Scandinavian and Brit expats in Spain warned of lethal painkiller Nolotil

Scandinavian and Brit expats in Spain warned of lethal painkiller Nolotil

A Costa Blanca health network is warning its medical staff not to prescribe the painkiller Nolotil to expats from the UK, Ireland and Scandinavia.

The alarm was raised by Alicante-based legal and medical translator Cristina Garcia del Campo after she’d researched into the deaths of Anglo-Saxon type expats who’d been prescribed the medication. Del Campo believes her research has initiated the most serious drug-related probe in Spain’s modern history. Her investigation identified up to 100 case studies and followed on from an Olive Press investigation in 2017 into a number of mysterious deaths in the expat community. The local English language newspaper started a petition which garnered 1,000 signatures and later provided reference material for del Campo’s study.

Drawing on her qualifications in pharmaceuticals and medicine, del Campo discovered the painkiller also known as Metamizol is on the banned drug lists of the UK, the USA and the majority of European countries but has been freely available in Spain for some time. A deadly side-effect of its use is agranulocytosis, a rapid, severe fall in patients’ white blood cell count resulting in a damaged immune system unable to deal with infections. As a result of the research and after referencing cautions against the drug’s use in other Western countries, local medical authorities have issued a warning to hospitals and GPs in the region to avoid prescribing it for UK, USA and Scandinavian patients.

Last August, the Olive Press’s investigation of a number of expat deaths and near-deaths attributed to the regularly prescribed painkiller included evidence provided by local doctors, but the medical authority refused to take the revelations seriously.
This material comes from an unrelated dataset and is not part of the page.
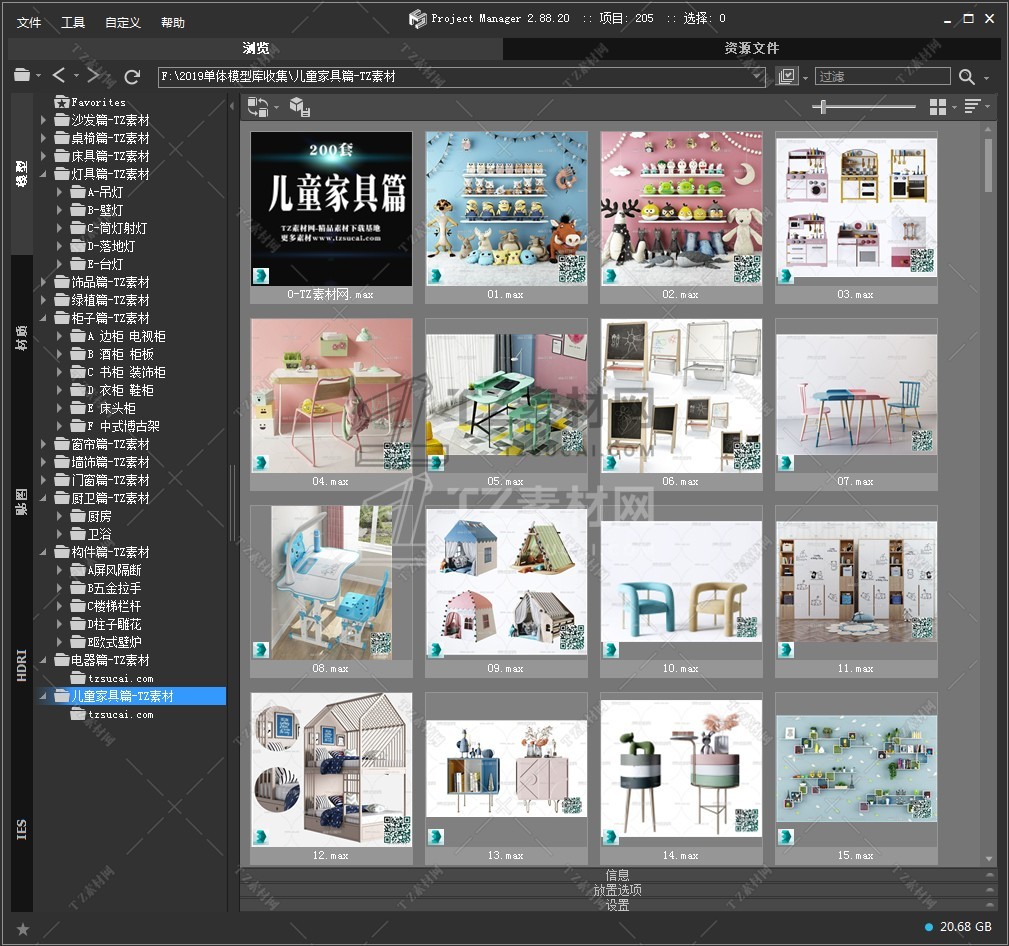Open the 工具 menu

tap(73, 23)
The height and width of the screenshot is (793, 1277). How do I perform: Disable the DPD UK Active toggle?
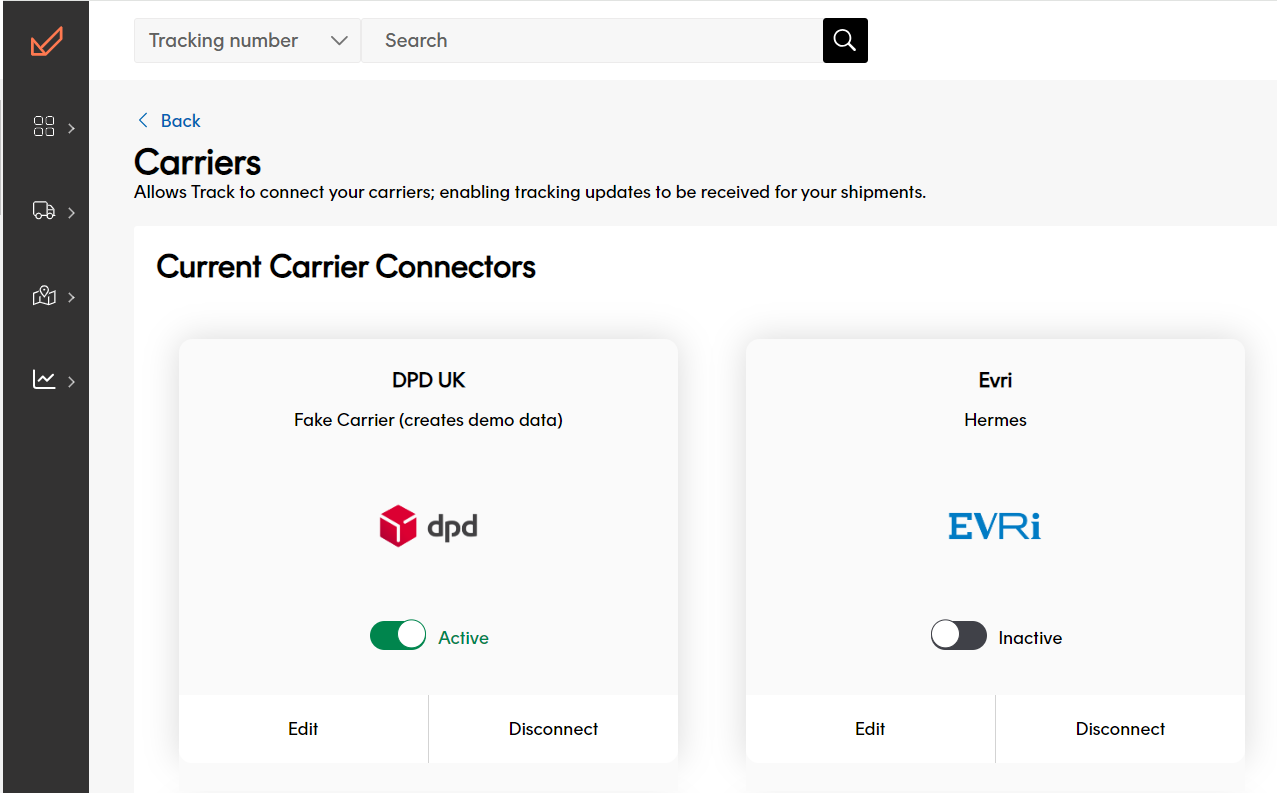point(398,636)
According to del Campo, none of the bereaved friends and partners knew how to report their concerns, meaning doctors weren’t alerted to the issue. In addition, Spaniards don’t usually read expat media publications. Her decision to investigate was triggered by the death after being prescribed the drug from sepsis and necrotizing fasciitis of an Irish expat she’d been working with.
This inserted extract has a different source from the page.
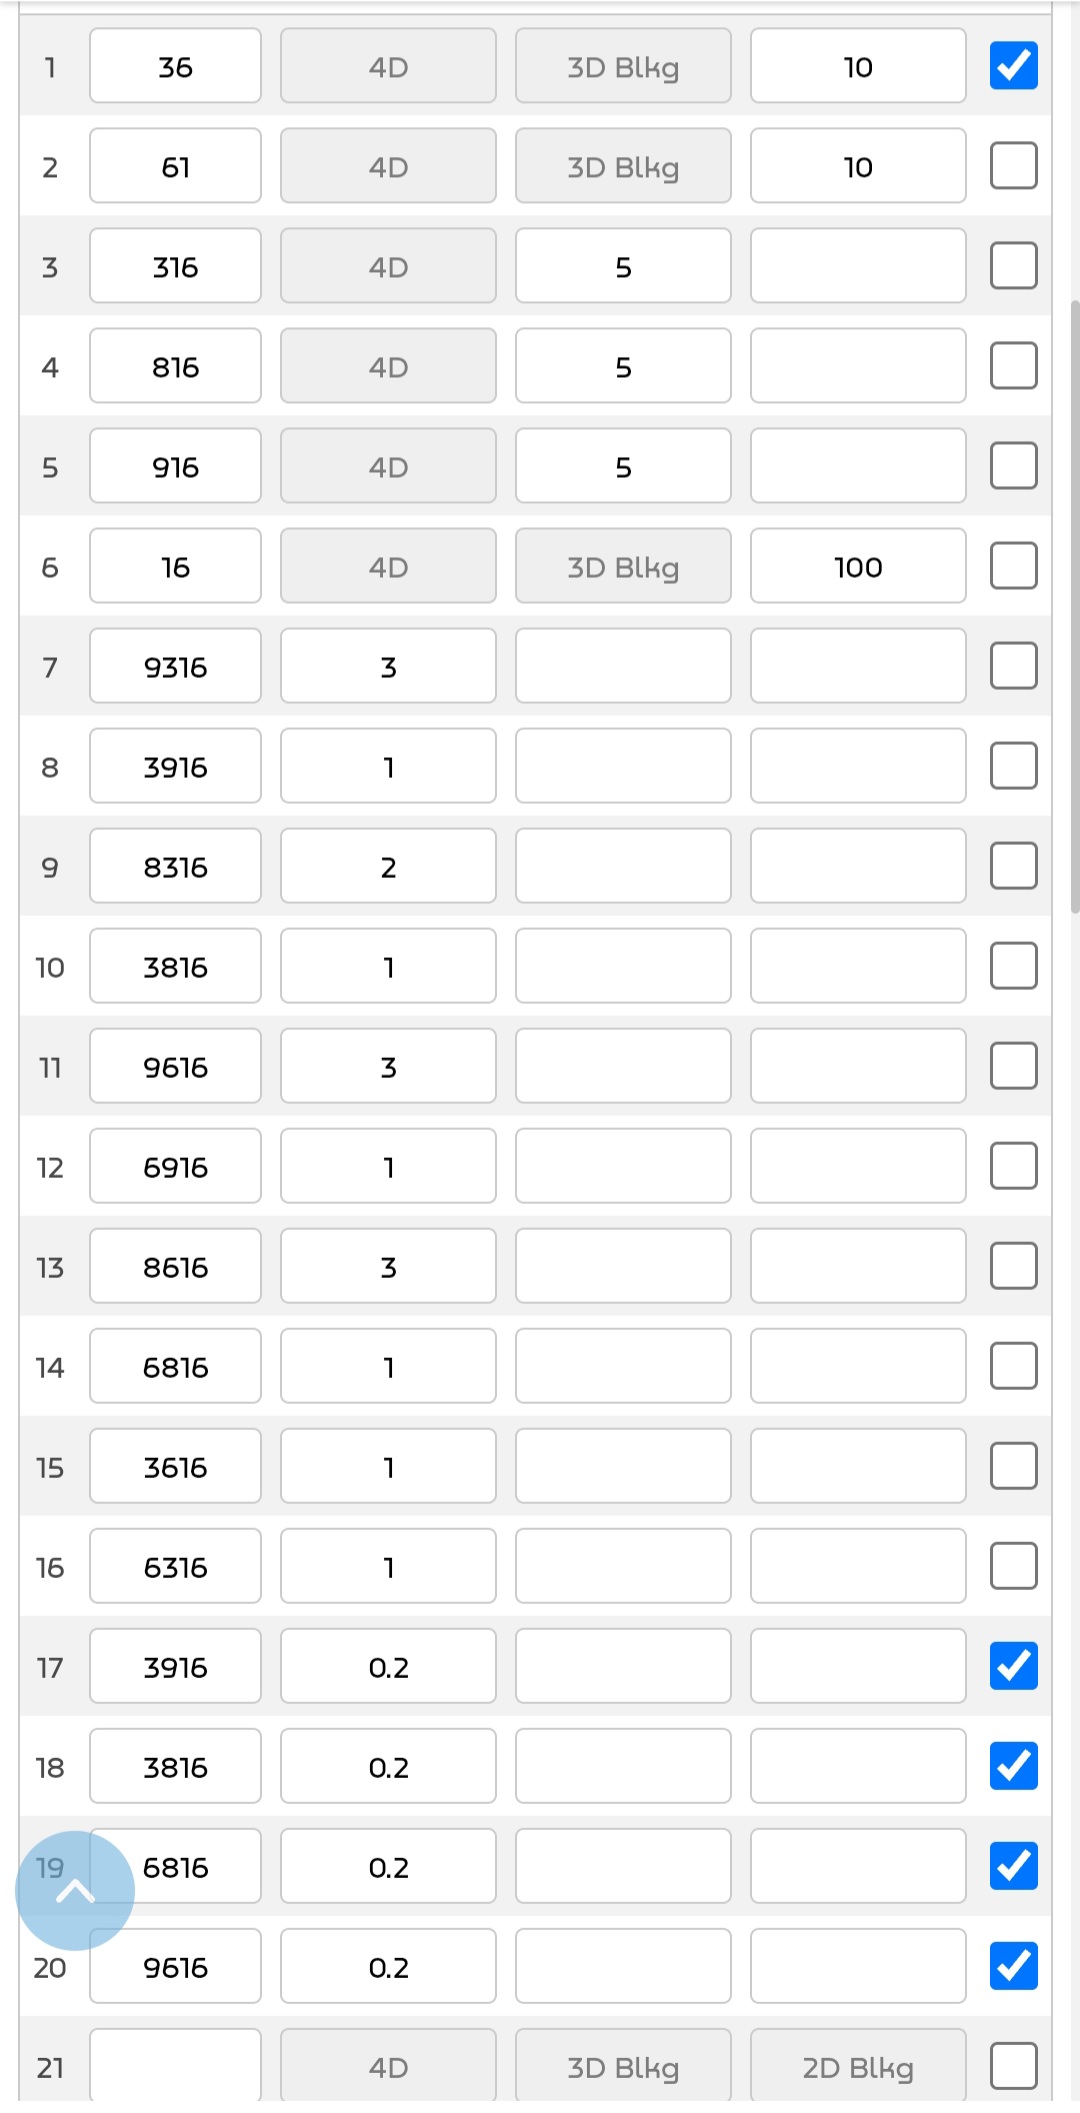The width and height of the screenshot is (1080, 2113).
Task: Click the field with value 5 in row 3
Action: coord(623,266)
Early on, she noted many hospitals across the Costa Blanca region had been treating Irish and British patients for sepsis. Reading their notes, she discovered all had been prescribed Nolotil. The drug’s manufacturer’s lists of side effects does include sepsis, necrotizing fasciitis and agranulocytosis, but claim the often fatal conditions are vary rare side effects only occurring once in every 10,000. Del Campo’s research has been taken seriously by Valencia’s Pharmacovigilance drug safety organisation, with government bodies now conducting a massive nationwide study of the drug and its effects, taking into account possible genetic differentials between Spaniards, Scandinavians and Britons.